[[ Given data open ]]

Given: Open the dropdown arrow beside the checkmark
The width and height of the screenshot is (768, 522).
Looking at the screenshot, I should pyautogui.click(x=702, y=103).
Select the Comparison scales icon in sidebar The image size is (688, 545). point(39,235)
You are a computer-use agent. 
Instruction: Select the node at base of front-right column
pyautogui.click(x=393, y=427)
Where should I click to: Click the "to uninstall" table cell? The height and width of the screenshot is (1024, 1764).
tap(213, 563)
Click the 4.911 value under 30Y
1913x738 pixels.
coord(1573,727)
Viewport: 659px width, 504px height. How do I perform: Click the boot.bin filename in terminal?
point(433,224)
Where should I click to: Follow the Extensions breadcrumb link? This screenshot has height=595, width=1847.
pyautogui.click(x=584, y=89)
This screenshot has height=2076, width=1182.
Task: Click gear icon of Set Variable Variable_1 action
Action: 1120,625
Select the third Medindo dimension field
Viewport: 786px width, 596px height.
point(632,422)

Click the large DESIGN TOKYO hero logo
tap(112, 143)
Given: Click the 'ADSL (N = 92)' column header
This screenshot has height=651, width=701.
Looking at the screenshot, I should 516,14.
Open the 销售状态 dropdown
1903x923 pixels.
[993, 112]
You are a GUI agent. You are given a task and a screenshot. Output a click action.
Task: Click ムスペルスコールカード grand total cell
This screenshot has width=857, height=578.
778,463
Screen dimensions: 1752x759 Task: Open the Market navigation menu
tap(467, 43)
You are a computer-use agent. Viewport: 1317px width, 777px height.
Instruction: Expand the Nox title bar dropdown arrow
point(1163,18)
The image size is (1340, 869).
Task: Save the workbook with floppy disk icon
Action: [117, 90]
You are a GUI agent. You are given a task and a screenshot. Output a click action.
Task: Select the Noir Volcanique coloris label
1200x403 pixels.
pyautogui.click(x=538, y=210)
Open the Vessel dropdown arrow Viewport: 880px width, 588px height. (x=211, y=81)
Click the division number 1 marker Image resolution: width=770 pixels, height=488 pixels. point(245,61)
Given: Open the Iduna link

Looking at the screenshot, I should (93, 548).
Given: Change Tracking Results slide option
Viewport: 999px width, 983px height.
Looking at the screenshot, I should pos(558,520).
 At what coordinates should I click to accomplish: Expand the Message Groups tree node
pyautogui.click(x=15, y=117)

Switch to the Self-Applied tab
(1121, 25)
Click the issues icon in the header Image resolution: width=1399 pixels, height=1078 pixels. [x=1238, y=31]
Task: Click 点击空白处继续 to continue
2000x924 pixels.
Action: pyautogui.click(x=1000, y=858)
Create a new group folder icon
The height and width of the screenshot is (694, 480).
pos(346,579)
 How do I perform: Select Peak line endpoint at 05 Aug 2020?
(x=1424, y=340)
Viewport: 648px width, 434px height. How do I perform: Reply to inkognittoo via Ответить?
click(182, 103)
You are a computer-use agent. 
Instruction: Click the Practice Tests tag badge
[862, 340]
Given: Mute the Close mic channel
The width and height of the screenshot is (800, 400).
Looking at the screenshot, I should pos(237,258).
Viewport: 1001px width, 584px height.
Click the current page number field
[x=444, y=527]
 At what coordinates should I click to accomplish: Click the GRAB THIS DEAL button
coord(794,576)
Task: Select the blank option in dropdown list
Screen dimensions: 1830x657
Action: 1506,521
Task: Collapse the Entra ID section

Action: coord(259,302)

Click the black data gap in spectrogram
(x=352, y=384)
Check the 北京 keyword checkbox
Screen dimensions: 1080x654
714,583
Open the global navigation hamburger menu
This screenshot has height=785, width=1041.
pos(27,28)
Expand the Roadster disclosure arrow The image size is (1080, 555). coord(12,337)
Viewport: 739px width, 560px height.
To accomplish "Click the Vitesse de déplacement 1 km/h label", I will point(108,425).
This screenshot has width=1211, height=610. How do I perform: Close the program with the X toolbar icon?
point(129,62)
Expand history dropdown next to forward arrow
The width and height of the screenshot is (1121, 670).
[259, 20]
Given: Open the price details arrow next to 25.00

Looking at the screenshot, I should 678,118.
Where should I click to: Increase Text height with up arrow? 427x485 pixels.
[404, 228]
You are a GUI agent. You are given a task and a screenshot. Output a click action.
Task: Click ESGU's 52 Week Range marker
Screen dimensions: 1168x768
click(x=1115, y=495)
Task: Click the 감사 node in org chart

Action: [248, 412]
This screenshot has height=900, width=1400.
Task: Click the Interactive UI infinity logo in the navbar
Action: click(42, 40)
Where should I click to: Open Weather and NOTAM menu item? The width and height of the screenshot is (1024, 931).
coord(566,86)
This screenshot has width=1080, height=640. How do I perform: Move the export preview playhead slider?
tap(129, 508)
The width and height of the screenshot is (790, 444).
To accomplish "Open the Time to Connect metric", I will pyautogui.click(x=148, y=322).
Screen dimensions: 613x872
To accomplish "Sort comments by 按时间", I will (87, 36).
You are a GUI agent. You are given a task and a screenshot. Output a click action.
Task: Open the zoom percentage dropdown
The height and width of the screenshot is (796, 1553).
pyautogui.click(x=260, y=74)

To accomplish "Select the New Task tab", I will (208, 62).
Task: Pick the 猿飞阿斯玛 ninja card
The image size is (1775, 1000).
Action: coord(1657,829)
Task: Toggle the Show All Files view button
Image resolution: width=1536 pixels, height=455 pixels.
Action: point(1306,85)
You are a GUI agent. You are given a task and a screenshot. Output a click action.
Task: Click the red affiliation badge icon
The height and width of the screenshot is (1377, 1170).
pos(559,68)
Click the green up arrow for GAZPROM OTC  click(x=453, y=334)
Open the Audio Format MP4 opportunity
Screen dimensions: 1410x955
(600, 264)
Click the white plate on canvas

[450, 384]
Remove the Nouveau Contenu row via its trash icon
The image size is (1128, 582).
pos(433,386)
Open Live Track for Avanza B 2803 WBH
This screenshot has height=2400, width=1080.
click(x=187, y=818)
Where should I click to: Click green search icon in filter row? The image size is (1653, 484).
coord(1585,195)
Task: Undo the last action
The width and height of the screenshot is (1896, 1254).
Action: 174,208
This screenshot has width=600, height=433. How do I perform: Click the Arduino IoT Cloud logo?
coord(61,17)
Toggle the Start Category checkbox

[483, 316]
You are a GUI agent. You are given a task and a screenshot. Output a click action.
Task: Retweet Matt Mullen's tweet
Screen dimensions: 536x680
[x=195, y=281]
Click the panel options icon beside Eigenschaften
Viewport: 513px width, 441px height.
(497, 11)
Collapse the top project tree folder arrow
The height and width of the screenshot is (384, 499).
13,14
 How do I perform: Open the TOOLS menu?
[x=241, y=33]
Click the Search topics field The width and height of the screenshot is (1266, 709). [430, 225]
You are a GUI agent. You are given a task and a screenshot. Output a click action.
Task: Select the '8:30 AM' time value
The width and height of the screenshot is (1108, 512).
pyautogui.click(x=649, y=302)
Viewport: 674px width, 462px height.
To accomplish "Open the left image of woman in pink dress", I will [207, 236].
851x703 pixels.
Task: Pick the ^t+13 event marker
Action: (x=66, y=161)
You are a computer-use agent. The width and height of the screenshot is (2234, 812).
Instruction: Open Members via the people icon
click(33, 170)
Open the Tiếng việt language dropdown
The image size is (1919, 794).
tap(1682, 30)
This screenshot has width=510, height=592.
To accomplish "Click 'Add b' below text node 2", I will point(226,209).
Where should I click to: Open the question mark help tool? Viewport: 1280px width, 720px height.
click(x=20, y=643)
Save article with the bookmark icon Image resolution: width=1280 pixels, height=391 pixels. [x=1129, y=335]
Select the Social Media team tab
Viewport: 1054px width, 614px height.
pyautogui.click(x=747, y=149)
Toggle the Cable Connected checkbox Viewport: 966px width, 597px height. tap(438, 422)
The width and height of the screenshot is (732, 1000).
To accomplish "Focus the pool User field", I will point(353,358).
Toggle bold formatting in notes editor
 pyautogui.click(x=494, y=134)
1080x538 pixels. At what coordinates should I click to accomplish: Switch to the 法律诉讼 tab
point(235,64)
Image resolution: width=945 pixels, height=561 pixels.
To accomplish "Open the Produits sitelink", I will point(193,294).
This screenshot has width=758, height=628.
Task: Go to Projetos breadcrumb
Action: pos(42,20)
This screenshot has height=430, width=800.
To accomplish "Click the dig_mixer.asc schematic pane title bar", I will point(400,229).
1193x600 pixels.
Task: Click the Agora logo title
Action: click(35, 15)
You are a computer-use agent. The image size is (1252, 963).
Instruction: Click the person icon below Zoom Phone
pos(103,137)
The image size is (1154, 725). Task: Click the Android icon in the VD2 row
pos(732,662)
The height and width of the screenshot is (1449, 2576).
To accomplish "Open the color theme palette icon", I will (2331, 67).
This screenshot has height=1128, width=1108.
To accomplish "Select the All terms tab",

[[ Given data closed ]]

Exercise: Could you copy every line from the records that has "header" in it?

Written response:
Given: Click the 'ADSL (N = 92)' column header
Click the issues icon in the header Image resolution: width=1399 pixels, height=1078 pixels. [x=1238, y=31]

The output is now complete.